### Source passage
# # # #
Dashed Hopes for Disfigured Iraqis

Baghdad, November 23: Basima Muhammed, 21, was preparing for her wedding night when a big boom changed his life. “I was visiting a friend who works in the same street so we could go to look after my weeding dress,” the Iraqi girl told.

“My marriage was scheduled after two months.”

As she neared her friend’s house near the Ministry of Municipality, an explosives-laden car rocked the area, killing several people and injuring others.

The explosion not only left many scars in Muhammed’s face, but also left her heart broken.

“(My wedding) has been cancelled after my arranged groom find out that my face was full with scars and I lost one of my hand fingers,” she says, with tears rolling down her checks.

With a broken heart, Muhammed recalls when her would-be fiance’s mother asked the doctor about her face.

“(She) asked the doctor in front of me if there was any possibility for my face to return as it was before.

“When he said that there was a possibility to remain some scars, my mother was informed two days latter that the marriage was going to be cancelled and not postponed.”

Thousands of Iraqis have been injured in the deadly violence that rocked the Arab country since the 2003 US invasion.

Worsening their dilemma are the lack of plastic surgeons in Iraq and the high costs of the plastic operations.

Muhammed’s hopes only revived after a foreign journalist offered to cover the expanses of her plastic surgeries to bring her face back to normal.

“I pray for hours asking for God to bless me and bring a solution to my case because I’m not sure how long I will stand seeing my face totally marked and with scars that might never go away.

“It is hard to see that one day you have one of the most wanted faces in Iraq and latter you turned into a monster, where even your fiance run away afraid from what you turned in,” she said.

Muhammed is not sorry for her fiance.

“Now I’m the one who doesn’t want to marry him anymore,” she said.

“If a man isn’t able to stand beside his wife under a so critical situation, he isn’t the right man for me.”

Dying Hopes

Hussam Abdul-Qahhar’s son was injured in a car bomb blast in Baghdad a few months ago.

“My son is only 7-years-old and suffered the injuries a couple of months ago when he was walking home from school with his cousin and a bomb came out close to them, he recalls.

“My nephew just hurt his leg but my son lost part of his left ear and his face had many deep injuries that left disfigured with many uncomfortable scars.”

The bereaved father is desperately seeking plastic surgeries for his beloved son.

“He is too young and I don’t want my son to become a person who women run away from and rarely can find a friend to go out with,” he said.

“Unfortunately it is a reality in Iraq, people look deep into your scars and aren’t ashamed of asking about it. It is a difficult situation to any human being.”

But the high costs of the plastic surgeries kill any hope in the Iraqi father’s heart.

“I took my son to neighbouring countries looking for a good doctor and a low price for the surgeries and for the scars he had in his face and for a reconstruction surgery in his ears, I had to pay at least US $60,000 dollars.

“Most of my money I had was spent travelling with my son looking for a surgery but we couldn’t afford,” he said.

“Now, we are back in Iraq depending on public hospitals and the full agenda of the very few doctors who didn’t flee the country.”

Desperation

There has been a high demand for plastic surgeries across Iraq as the operations have become the only hope for injured Iraqis to begin a new life.

“In days close to attacks in Iraq, our number of patients increases impressively,” Dr. Thamer Wissam, a plastic surgeon at Wassit Hospital, told.
# # # #
### Record extracts
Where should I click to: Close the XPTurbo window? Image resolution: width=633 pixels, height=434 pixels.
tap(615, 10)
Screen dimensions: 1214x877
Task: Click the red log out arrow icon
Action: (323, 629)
# # # #
### Task details
Set down, word for word, the part of the article on disfigured Iraqis that runs from "The bereaved father" up to and including "Iraqi father’s heart.".

### Solved exercise
The bereaved father is desperately seeking plastic surgeries for his beloved son.

“He is too young and I don’t want my son to become a person who women run away from and rarely can find a friend to go out with,” he said.

“Unfortunately it is a reality in Iraq, people look deep into your scars and aren’t ashamed of asking about it. It is a difficult situation to any human being.”

But the high costs of the plastic surgeries kill any hope in the Iraqi father’s heart.